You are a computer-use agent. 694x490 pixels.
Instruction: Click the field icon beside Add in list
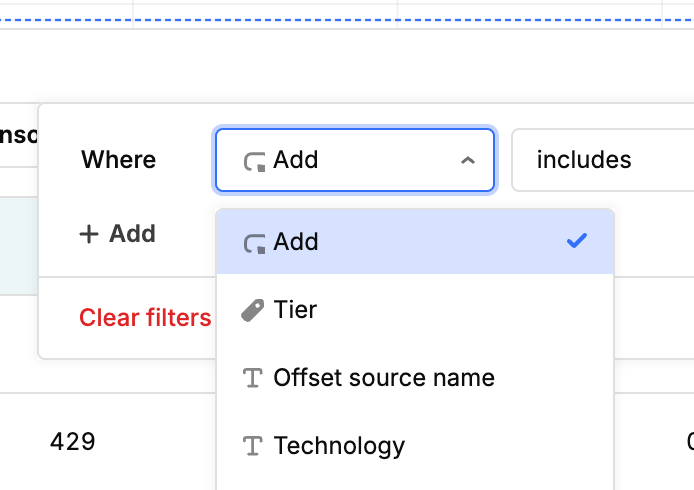pos(254,242)
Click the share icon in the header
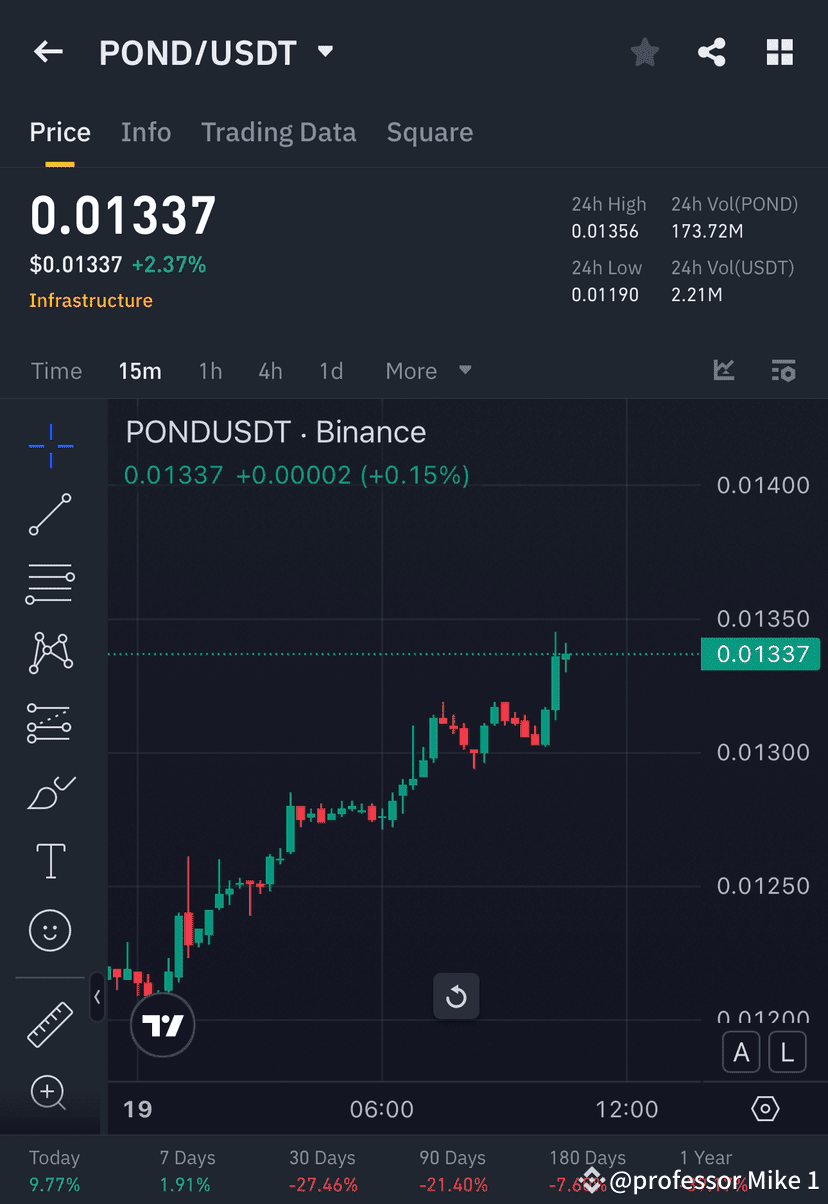 tap(712, 52)
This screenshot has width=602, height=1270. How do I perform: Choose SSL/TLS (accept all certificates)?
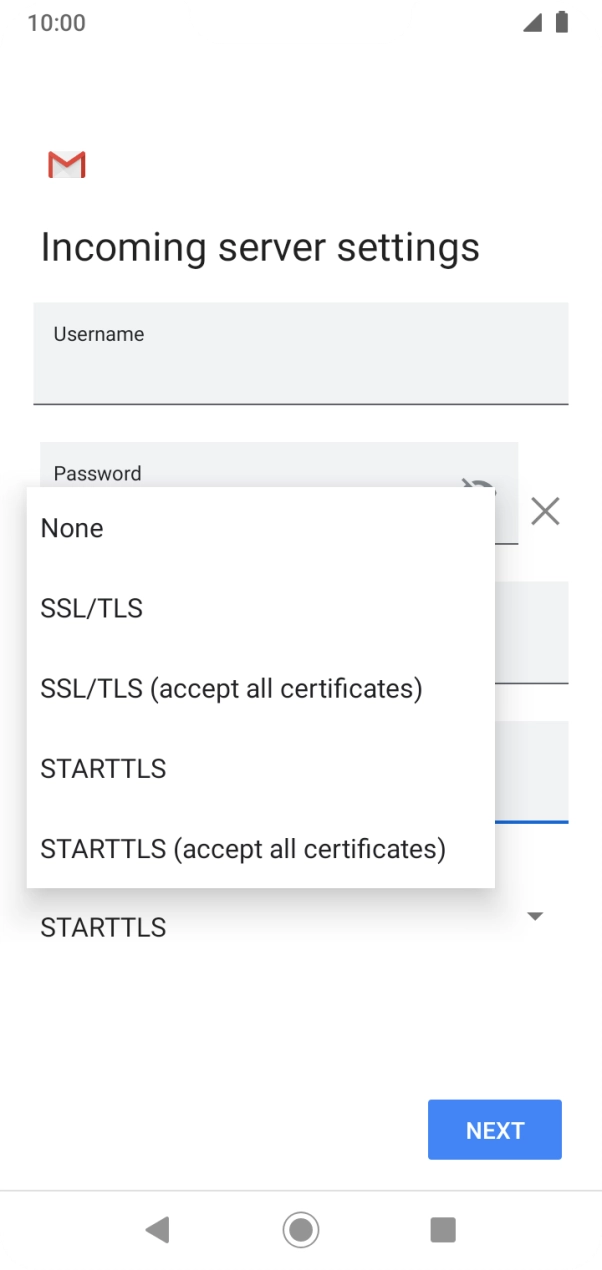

____

**TASK TO COMPLETE:**
Copy each line of the records above without change, but do not include any picture.

**OUTPUT BELOW:**
You are a computer-use agent. 694x490 pixels.
Instruction: Click the field icon beside Add in list
pos(254,242)
Click the share icon in the header
 tap(712, 52)
This screenshot has width=602, height=1270. How do I perform: Choose SSL/TLS (accept all certificates)?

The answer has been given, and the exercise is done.